Part of every game, aRPG or not, is deliberately trying to break the math to give yourself a competitive advantage. Everyone finds different things that make the game fun for them.

TLDR: The more OP Builds there are the better.

While you only read certain parts of my posts I make it short:

Automated builds need to do so little damage they are not possible to play because of the ease of usage and staying true to balancing. EHG demands active gameplay and button presses and want no automation or passive skills while we still have some.

So leaving out OP builds if you want to balance automated skills to skills that require constant inpout autmated skills won’t make it through the story if they balance them fairly. As EHG told in the past they are against automated and passive play and feel like they made something wrong if a skill is better on autocast then casting it manualy.
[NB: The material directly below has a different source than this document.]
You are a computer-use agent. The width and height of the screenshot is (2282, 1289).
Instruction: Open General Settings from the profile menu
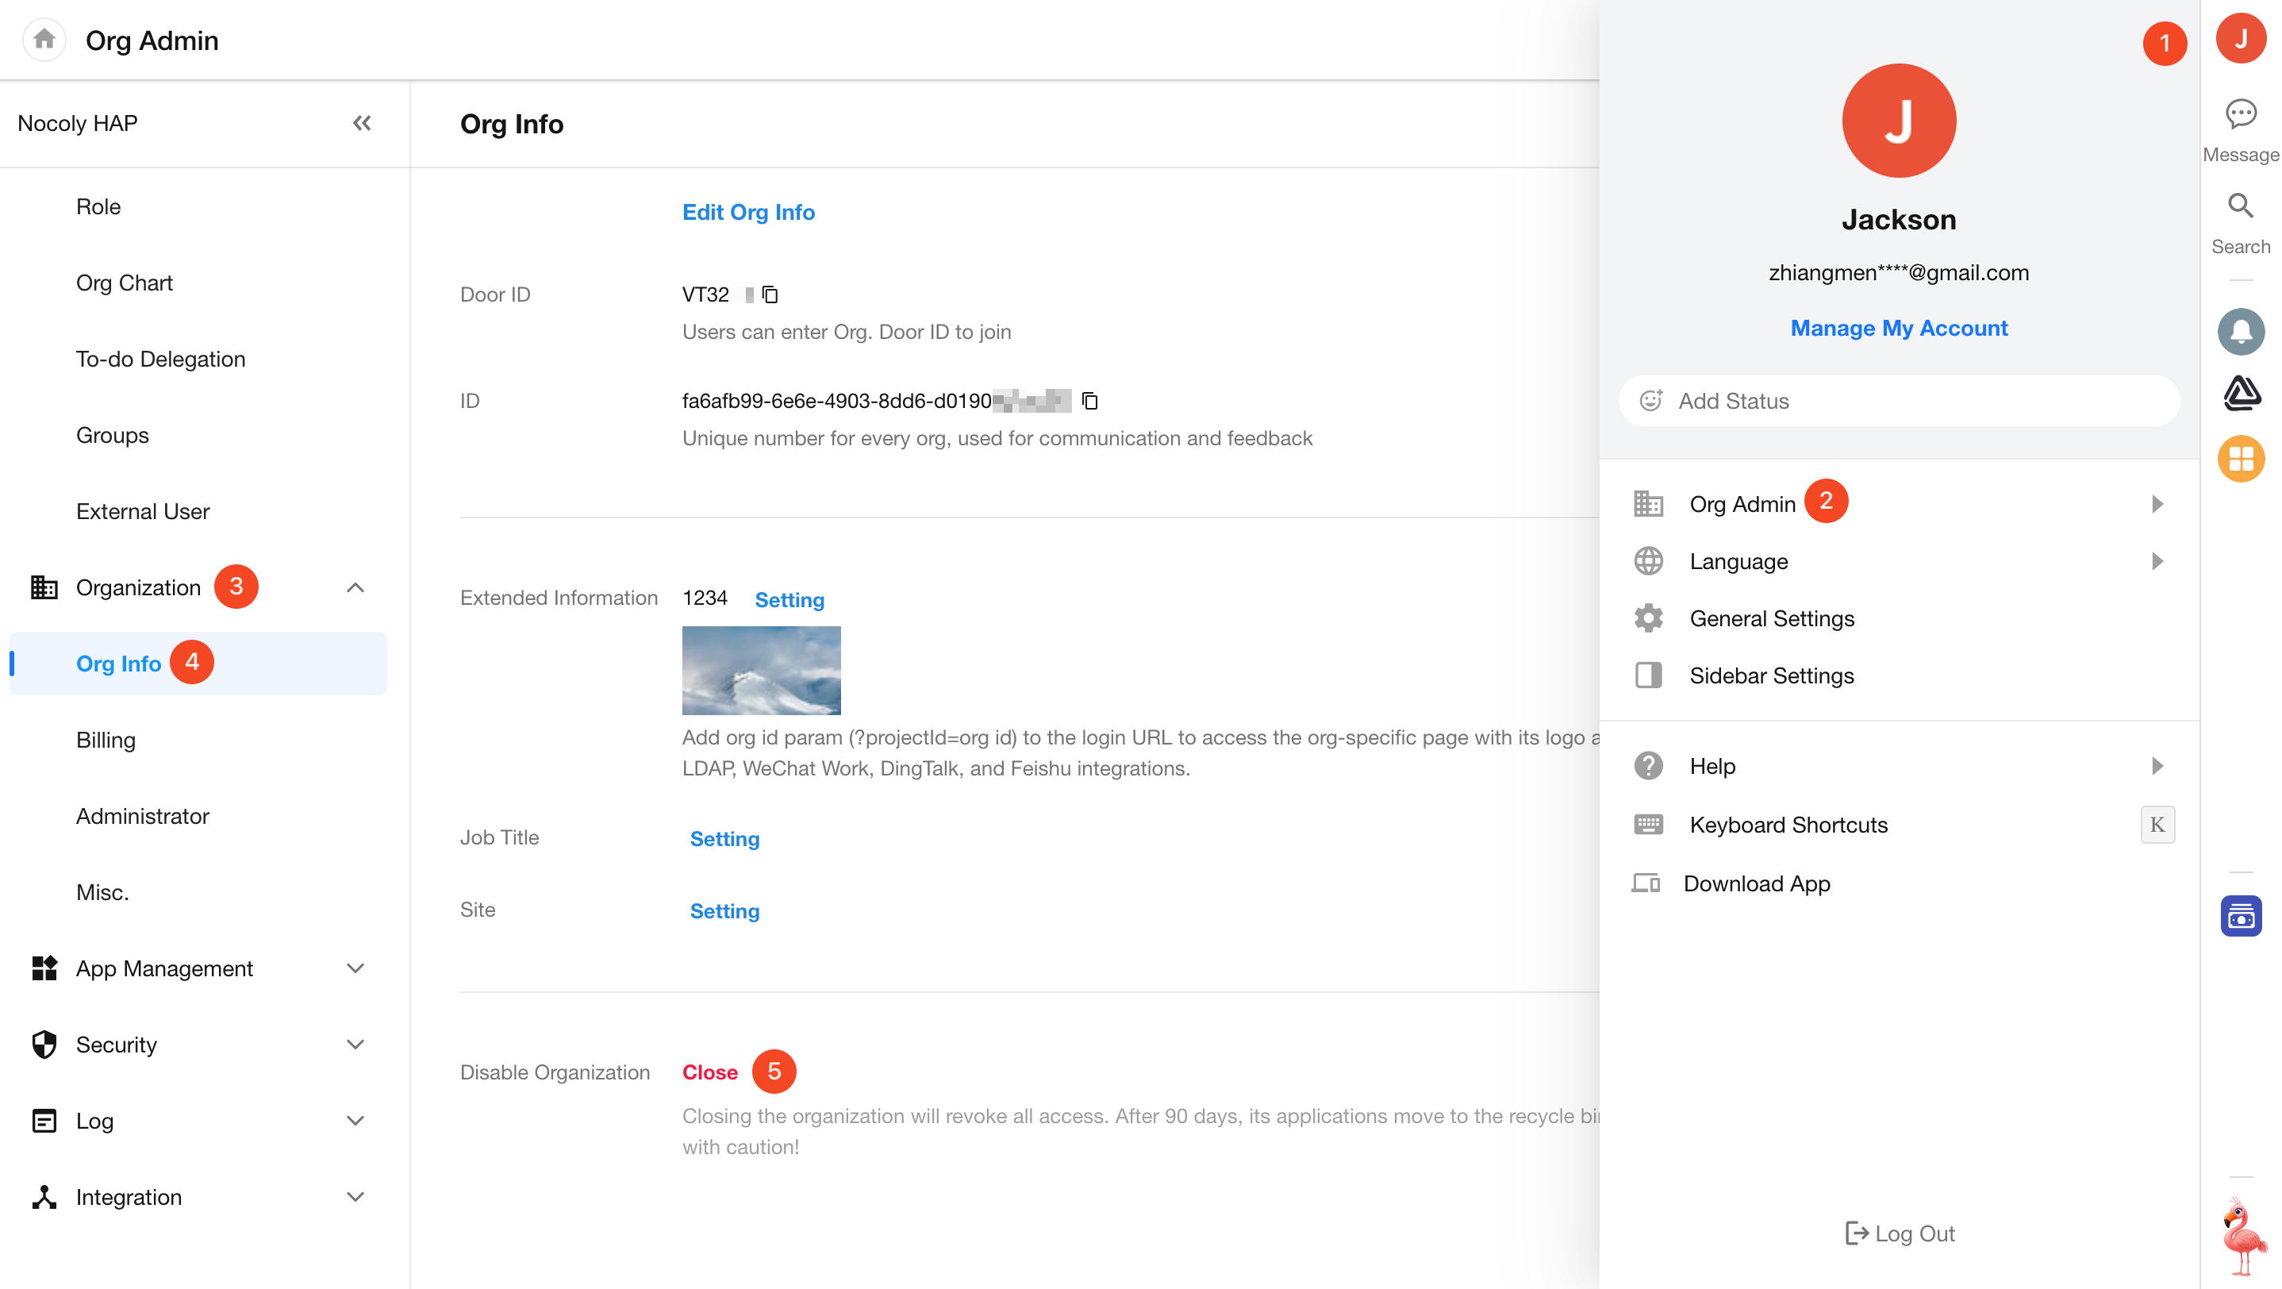click(1771, 618)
I don’t think they go against their design philosophy when it comes to this topic.

Builds that are OP compared to the content offered simply need to be gutted so we only have worthwhile builds instead of having builds that are madatory to play to be #1 in the leaderboard. OP Builds are just proof of bad balancing.

Couldn’t disagree more. Balancing everything is ridiculously tricky, and my general opinion is to:
A> Buff the mobs so OP builds have a tougher time with the content combined with;
B> Buffing lower tier builds/skills/nodes to be more competitive
While this creates a direct sense of Power Creep, I believe this a much better solution than breaking out the nerfbat.

Nobody expects the Spanish Inqui-nerfbat.
And nobody likes having their toon nerfed.

Would also affect other builds

Causes tremendous amounts of work, which is not feasible.

When from 200 builds 2 builds are massively strogner then the rest, buffing all other builds is just not sensible

Balancing is a constant ebb & flow, builds getting stronger either by direct or indirect buffs/new things or they get weaker by direct or indirect changes.

But this exact circumstance also gives games the longjevity, so they don’t become stale.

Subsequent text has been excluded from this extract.